A major revision of federal financial regulations has cleared its final congressional hurdle, with the Senate's approval on July 15 of the wide-ranging measure. The bill, named for its main authors, Sen. Christopher Dodd (D-Conn.) and Rep. Barney Frank (D-Mass.), now goes to the White House.

President Obama is expected to sign the legislation during the week of July 19, Senate Majority Leader Harry Reid (D-Nev.) said.

Senate passage came on a 60-39 vote as Republicans Scott Brown (Mass.) and Susan Collins and Olympia Snowe, both from Maine, joined 57 Democrats to vote in favor of the bill. The only Democrat to oppose the measure was Russ Feingold of Wisconsin.

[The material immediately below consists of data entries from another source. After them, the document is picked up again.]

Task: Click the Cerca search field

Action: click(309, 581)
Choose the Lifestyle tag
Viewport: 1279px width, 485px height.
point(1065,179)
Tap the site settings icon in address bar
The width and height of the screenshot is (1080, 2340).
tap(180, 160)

Some observers contend that the Dodd-Frank bill's additional regulations and fees charged to banks could further chill lending, which has been tight in construction and other sectors.

American Bankers Association President and CEO Edward Yingling said, "While [the bill's] core provisions provide needed reform, it is overloaded with new rules and restrictions on traditional banks that did not cause the financial crisis."

He said the legislation "will have a considerable impact on the broader economy and the capability of traditional banks to provide the credit needed to create jobs and drive economic growth."

But Dodd says, "I think the arguments about the shrinking of credit availability are hyperbole." He adds, "I don't believe you're going to see that level that the opponents of this bill are suggesting."

Dodd says, "We had too much credit in the marketplace, to some degree, that contributed to the problem," referring to the financial crisis that hit in late 2008. "Frankly, you need higher capital standards."